If the Ordinary Shares are not at the time listed or admitted to trading on any U.S. national stock exchange but are traded on the Nasdaq National Market, the Fair Market Value shall be the closing selling price per Ordinary Share on the date in question, as such price is reported by the National Association of Securities Dealers through the Nasdaq National Market or any successor system. If there is no reported closing selling price for the Ordinary Shares on the date in question, then the closing selling price per Ordinary Share on the last preceding date for which such quotation exists shall be determinative of Fair Market Value.

 

 

(b)

 

If the Ordinary Shares are at the time listed or admitted to trading on any U.S. national stock exchange, then the Fair Market Value shall be the closing selling price per Ordinary Share on the date in question on the U.S. exchange determined by the Plan Administrator to be the primary market for the Ordinary Shares, as such price is officially quoted in the composite tape of transactions on such exchange. If there is no reported sale of the Ordinary Shares on such exchange on the date in question, then the Fair Market Value shall be the closing selling price per Ordinary Share on the exchange on the last preceding date for which such quotation exists.

 

 

(c)

 

If the Ordinary Shares are on the date in question neither listed nor admitted to trading on any U.S. national stock exchange nor traded on the Nasdaq National Market, then the Fair Market Value per Ordinary Share on such date shall be determined by the Plan Administrator after taking into account such factors as the Plan Administrator shall deem appropriate.

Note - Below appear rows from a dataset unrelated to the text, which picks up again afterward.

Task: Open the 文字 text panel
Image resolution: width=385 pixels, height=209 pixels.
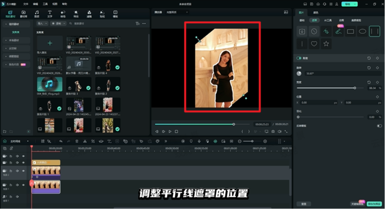Action: click(50, 14)
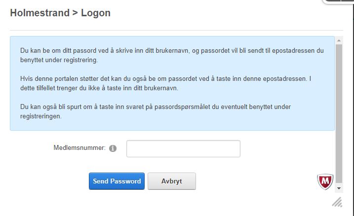Focus the Medlemsnummer text input field

pyautogui.click(x=183, y=148)
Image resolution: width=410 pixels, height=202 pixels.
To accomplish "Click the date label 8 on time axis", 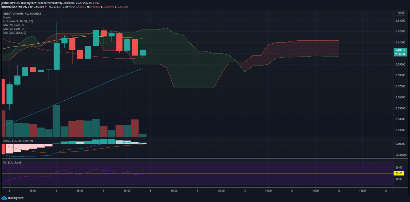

           HOSTILE TAKE-OVER : a change in ownership of the Corporation effected through the following transaction:

 

(a)

 

the direct or indirect acquisition by any person or related group of persons (other than the Corporation or a person that directly or indirectly controls, is controlled by, or is under common control with, the Corporation) of beneficial ownership (within the meaning of Rule 13d-3 of the 1934 Act) of securities possessing more than fifty percent (50%) of the total combined voting power of the Corporation’s outstanding securities pursuant to a tender or exchange offer made directly to the Corporation’s stockholders which the Board does not recommend such stockholders to accept, and

 

 

(b)

 

the acceptance of more than fifty percent (50%) of the securities so acquired in such tender or exchange offer from holders other than Section 16 Insiders.

-2-


 

           INCENTIVE OPTION : a stock option which satisfies the requirements of Code Section 422.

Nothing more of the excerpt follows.